Data Preservation in High Energy Physics
The DPHEP effort, a Study Group for Data Preservation in High Energy Physics under the auspices of the International Committee on Future Accelerator (ICFA), has produced a study outlining the current state of data preservation within HEP, including an extensive overview of other disciplines. They suggest a series of guidelines for HEP data preservation efforts, as well as a framework for global coordination. Their conclusions include a recognition of the scientific potential for data re-use, especially the desirability to preserve full analysis capability. They also emphasize the urgency required to begin and sustain global, coordinated data preservation efforts.
For the purposes of discussing preservation efforts, the DPHEP studies have identified different types of HEP data that span the full set of possibilities, ranging from publications, metadata, associated documentation of all types, software, digital information (the data themselves) and finally expertise and human resources.

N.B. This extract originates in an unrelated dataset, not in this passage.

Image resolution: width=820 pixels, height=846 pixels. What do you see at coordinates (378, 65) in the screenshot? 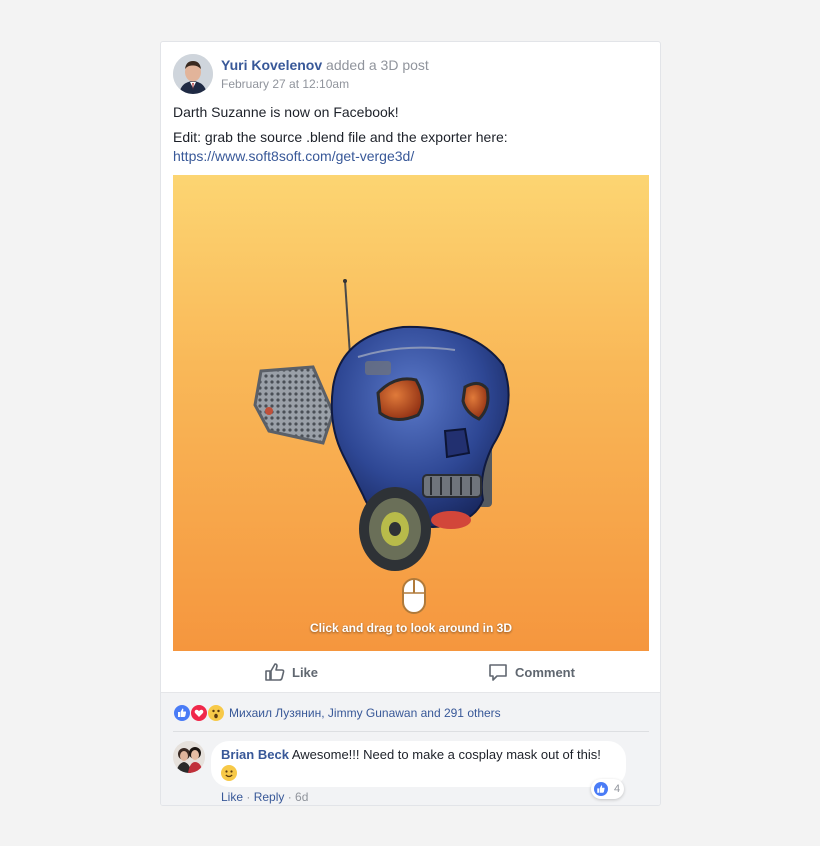
I see `author-action: added a 3D post` at bounding box center [378, 65]. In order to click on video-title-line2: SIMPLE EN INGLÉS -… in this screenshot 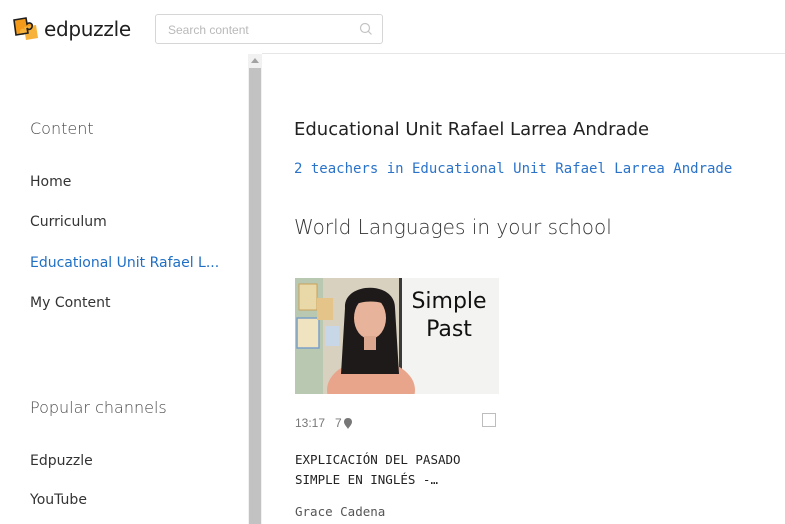, I will do `click(366, 480)`.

Digital information can be categorized by four tiers covering the scope from publications to the raw data and the software used to process it. As outlined by DPHEP, the four tiers are:
- Published results, along with additional analysis-related information, leading to more complete documentation of a given analysis
- Processed data available in a simplified format (i.e., particle four vectors) that can be used for outreach and simplified additional analyses
- The full processed experimental data and simulated data and the associated software for accessing and analyzing the data
- The full raw data of the experiment and all of the reconstruction software necessary for processing the data into a form where it can be useful for analysis, as well as the simulation software needed for modeling
In this description, Tiers 3 and 4 are the most complex. Yet, these are also the most important for experiments currently running at the LHC, for example, where data may be repeatedly accessed, reprocessed, and analyzed over the 20+ year lifetime of the experimental efforts. Since the LHC community has developed a worldwide computing and data access grid expressly for the purposes of processing and analyzing the data, it seems natural that preservation efforts, especially for data Tiers 3 and 4, should be built incorporating elements of the existing grid infrastructure, extending them where necessary. In parallel, models of data preservation have emerged which support desired use cases and are useful in characterizing each of the four Tiers. An experiment that is still active though no longer collecting data, like DØ, presents a slightly different set of challenges. While facing similar difficulties to the LHC experiments, DØ must ensure that they can take advantage of modern and evolving resources to access their Tier 3 and 4 data well into the future.
These concepts provide a context for discussing the structural underpinnings of this project. In particular, DASPOS relates as a technical preservation project, providing input to the HEP community that is informed by perspectives from other science communities as well as research in computer science and digital data preservation.